Bladder cancer (BlCa) ranks as the sixth most common male malignancy worldwide and the second more frequent type of urological cancer in men, being associated with high morbidity and mortality [1,2,3]. The majority of bladder tumors originate from the epithelium (urothelium) that covers the inner surface of bladder and are classified as either non-muscle invasive bladder cancer (NMIBC) (Tis, Ta, T1), or muscle invasive bladder cancer (MIBC) (T2–T4). Infiltration of the muscular layer constitutes tumor depth of invasion that is the main clinicopathological factor which determines disease staging, prognosis and therapeutic approach [4]. Approximately 75% of the patients are diagnosed with NMIBC and 50–70% of them will relapse following treatment, while the other 25% display muscle-invasive or metastatic BlCa [5,6].
Bladder cancer treatment varies by stage, with TaT1 patients being treated with transurethral resection of the bladder tumor (TURBT); which may be followed by intravesical Bacillus Calmette-Guérin (BCG) immunotherapy or chemotherapy, while the standard treatment for MIBC is radical cystectomy (RC) [7]. Nonetheless, the prediction of therapy response and disease outcome remains challenging, due to the high clinical heterogeneity of bladder tumors, resulting to lifelong surveillance strategies. At present, cystoscopy is the golden rule for both disease diagnosis and monitoring, however, it is highly invasive and incurs significantly healthcare systems costs [8,9]. Thus, the identification of novel molecular disease markers could significantly ameliorate patients’ discomfort, supporting personalized treatment decisions.
The family of small heat shock proteins (sHSPs) in humans includes ten molecular chaperones (HSPB1-HSPB10) [10] being involved in maintaining proteome stability and functionality [11,12,13]. sHSPs can also play an anti-apoptotic role by modulating molecules such as JNK, AKT and NF-κB [14]. It is thus not surprising that they have been functionally implicated in many diseases, including cancer as they regulate cell proliferation, differentiation, invasion, metastasis, death and tumor cells’ recognition by the immune system [15,16]. For instance, HSPB1, one of the most studied members of sHSPs, has been found to be overexpressed and plays an important role in a variety of human cancers including breast [17], colon [18], liver [19] and bladder [20]. HSPB1, thus, has already been examined as a potential therapeutic target in BlCa.

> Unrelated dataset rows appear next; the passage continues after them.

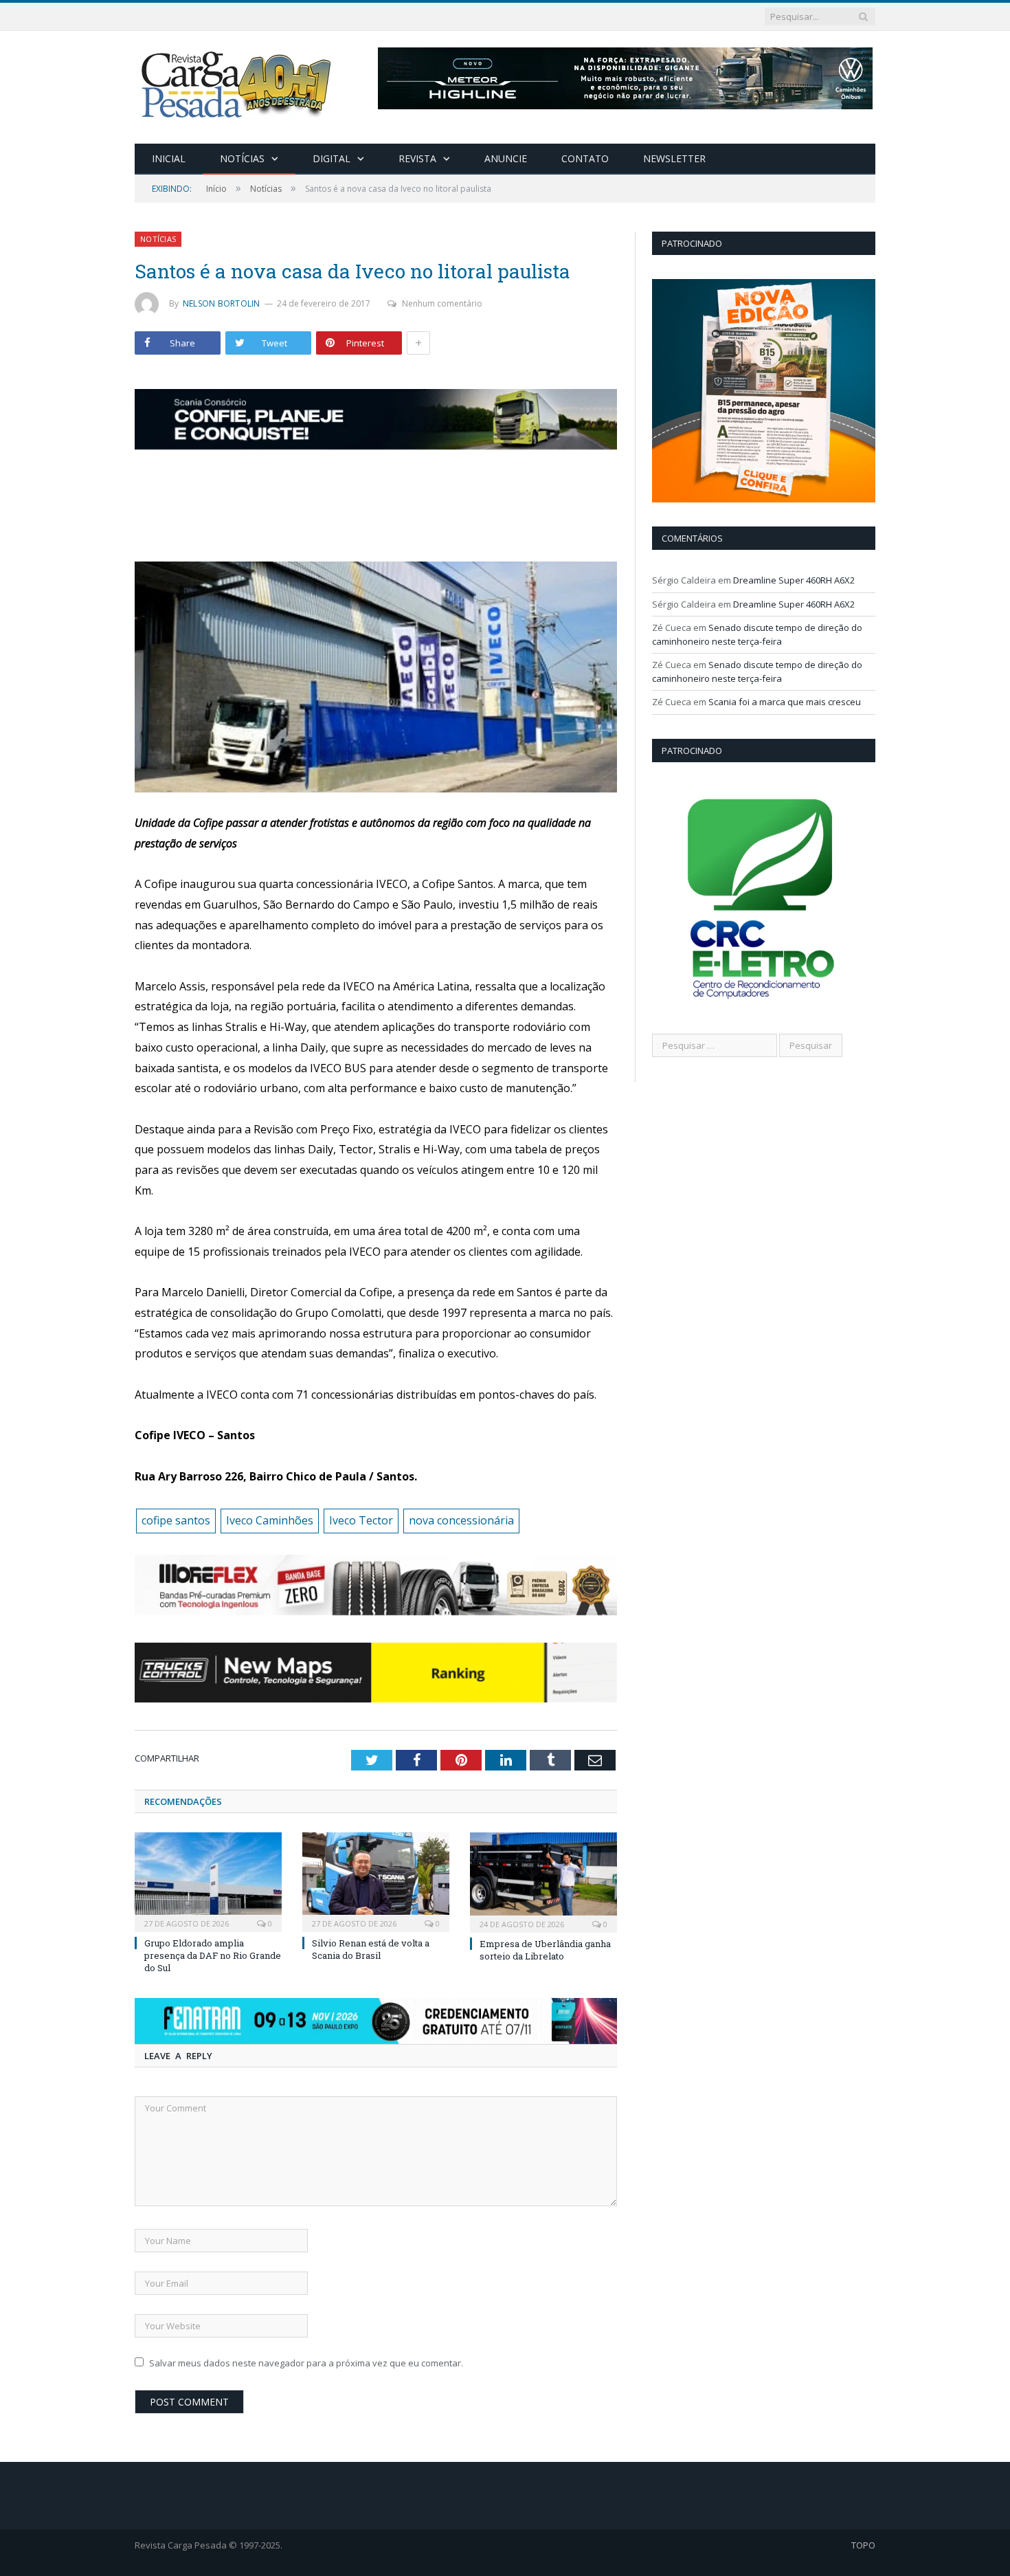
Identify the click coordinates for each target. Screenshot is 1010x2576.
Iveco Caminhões (269, 1520)
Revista (417, 158)
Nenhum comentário (442, 303)
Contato (585, 158)
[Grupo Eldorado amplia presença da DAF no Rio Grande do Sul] (208, 1880)
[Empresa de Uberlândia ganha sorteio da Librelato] (543, 1880)
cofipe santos (176, 1520)
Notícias (242, 158)
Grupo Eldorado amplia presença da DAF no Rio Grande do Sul (212, 1955)
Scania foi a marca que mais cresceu (784, 702)
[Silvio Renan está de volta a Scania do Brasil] (375, 1880)
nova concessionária (461, 1520)
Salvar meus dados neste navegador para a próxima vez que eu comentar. (306, 2363)
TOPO (863, 2545)
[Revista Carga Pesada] (238, 84)
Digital (331, 158)
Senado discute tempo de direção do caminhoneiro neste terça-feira (757, 634)
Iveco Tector (361, 1520)
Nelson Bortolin (221, 303)
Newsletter (674, 158)
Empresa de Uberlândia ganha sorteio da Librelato (545, 1949)
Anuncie (505, 158)
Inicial (169, 158)
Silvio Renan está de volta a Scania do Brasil (370, 1949)
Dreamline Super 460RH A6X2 (794, 580)
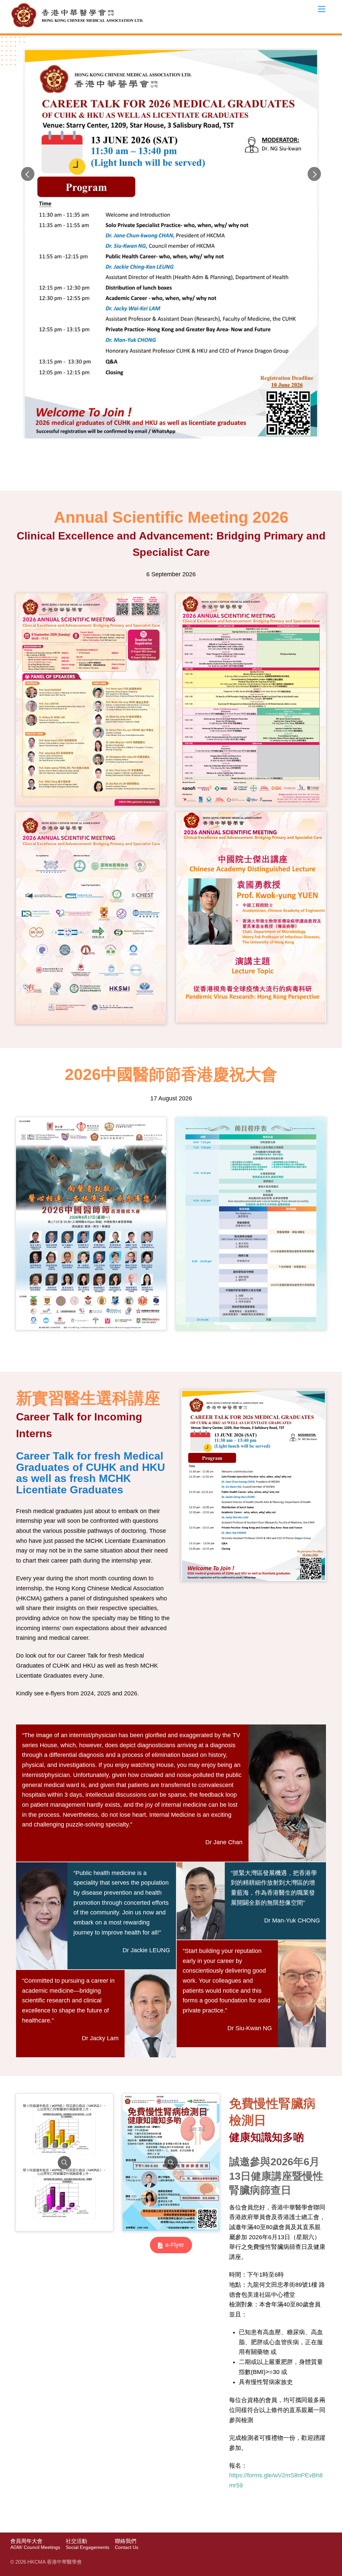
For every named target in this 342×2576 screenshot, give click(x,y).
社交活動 (87, 2544)
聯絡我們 (126, 2544)
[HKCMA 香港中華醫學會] (77, 26)
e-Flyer (174, 2245)
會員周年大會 (35, 2544)
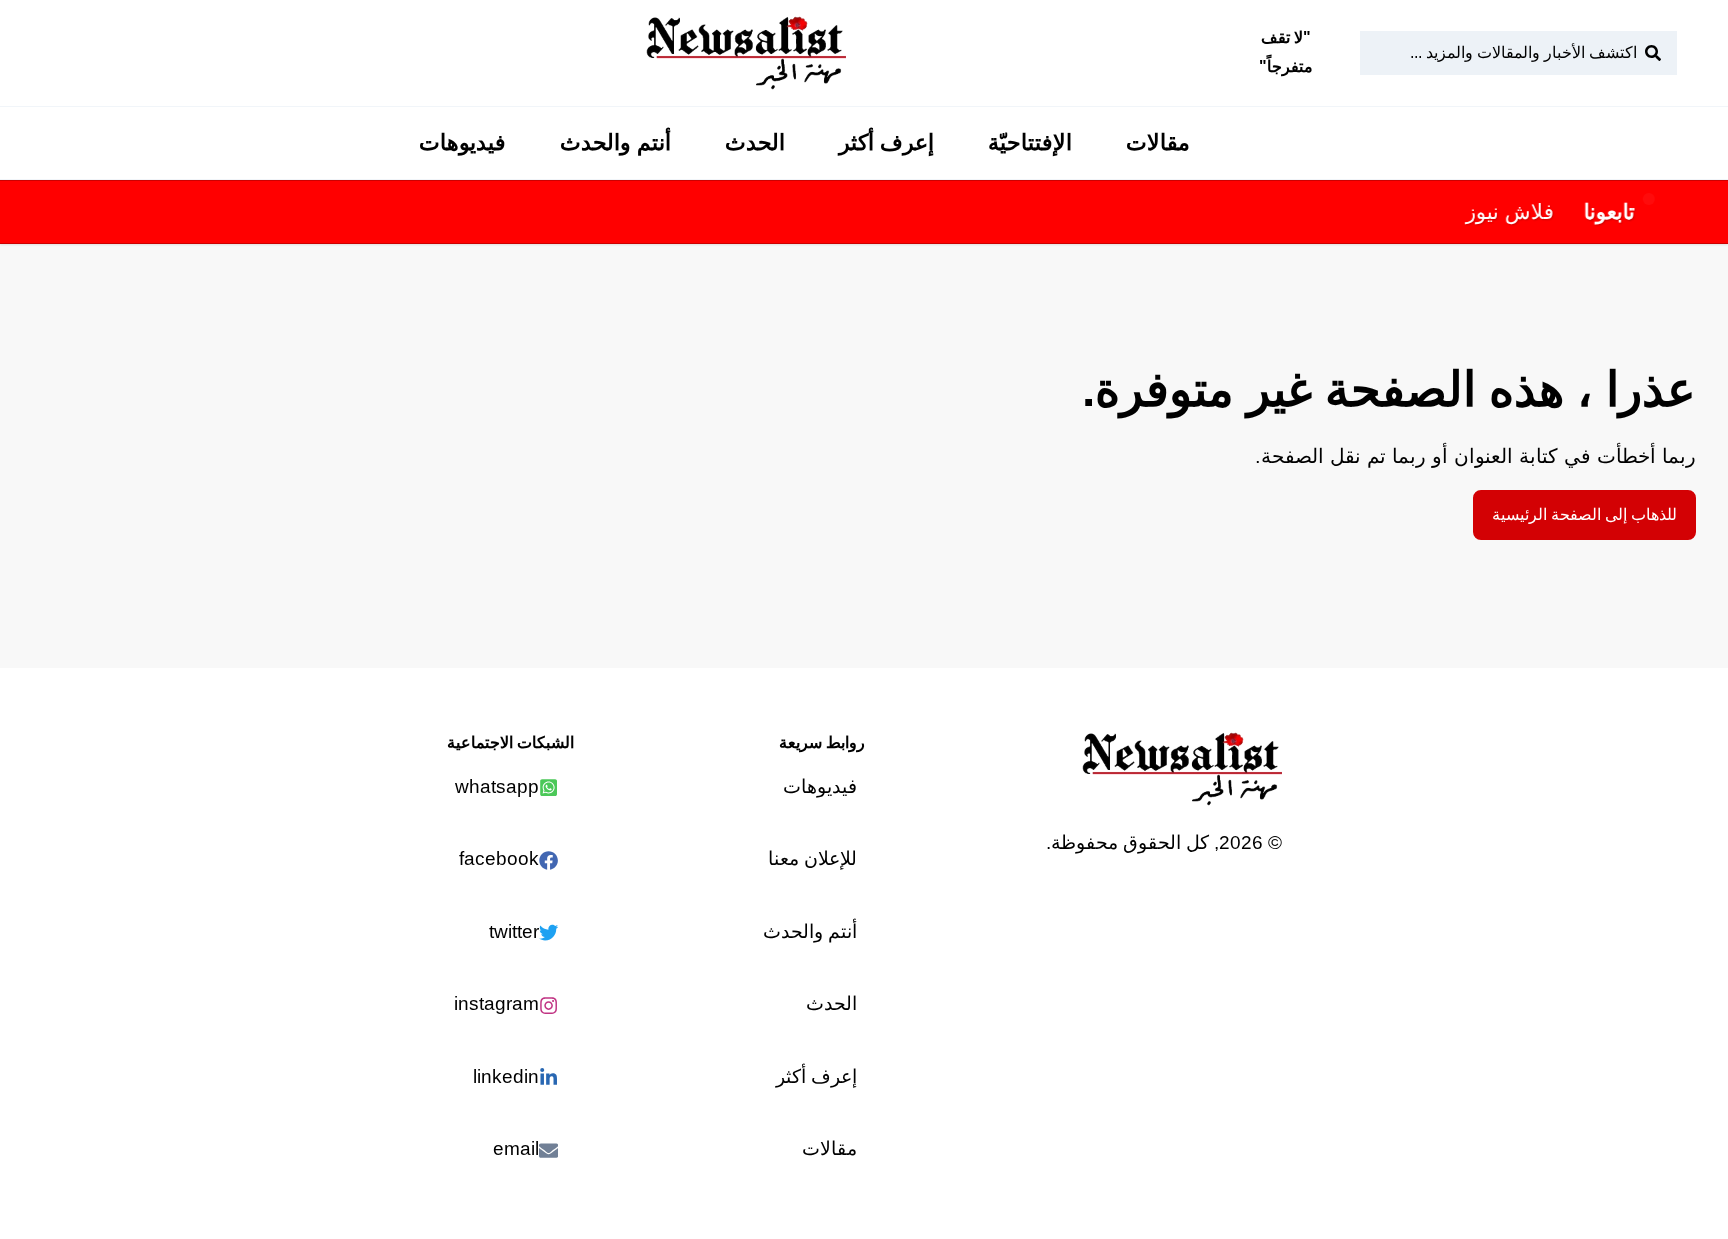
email (516, 1148)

Specifically, OGX-427 (Apatorsen, OncoGenex, Vancouver, BC, Canada), a sequence of second-generation antisense oligonucleotides (ASO) generated using a 2′-O-(2-methoxy) ethyl (2′-MOE) backbone, which targets HSPB1 mRNA, is reported to enhance chemosensitivity of cancer cells to therapeutic agents; to exert anti-proliferative effects and to also inhibit tumor growth in mice [20,21]. Additionally, OGX-427 has been studied in many malignancies, including lung (NCT01829113), pancreatic (NCT01844817), prostate (NCT01120470, NCT01681433, NCT00487786) and bladder cancer (NCT01454089, NCT01780545).
Despite the fact that HSPB2 was first discovered in 1997 [22], its mechanistic details remain unclear today. HSPB2 is mainly expressed in skeletal and heart muscles [23]. It is also called MKBP (myotonic dystrophy protein kinase binding protein) as it binds to myotonic dystrophy protein kinase (DMPK), increasing its activity and conferring thermal protection [24]. HSPB2 interacts mainly with HSPB3 (also referred to as HSP17) [25], and together these molecules participate in muscle differentiation [26,27,28]. Mutations of both HSPB2 and HSPB3 have been linked with several neurodegenerative and neuromuscular diseases [29,30]. Several studies by us and others have revealed that sHSPs play an important role in oncogenesis and malignant progression and are potential biomarkers for cancer diagnosis, prognosis, and therapeutic targets [16,30,31,32,33,34]. Given that the involvement of HSPB2 and HSPB3 genes in bladder tumorigenesis remains unclear, we herein analyze HSPB2 and HSPB3 gene expression levels in bladder tumors and matched adjacent normal urothelium. Further, we evaluated their association with post-treatment disease course, in order to assess their potential role in disease prognosis and management.

2. Results

2.1. Upregulation of HSPB2 and HSPB3 Gene Expression Levels in Human BlCa Cell Lines

Firstly, the expression levels of HSPB2 and HSPB3 genes were examined in BlCa cell lines of gradually increasing malignancy in order to evaluate their expression according to tumor grade. Both HSPB2 and HSPB3 gene expression levels were upregulated in the advanced tumor grade cell line TCCSUP (Figure 1A,B). This finding was also largely confirmed for HSPB2 by immunoblotting analysis (Figure 1C).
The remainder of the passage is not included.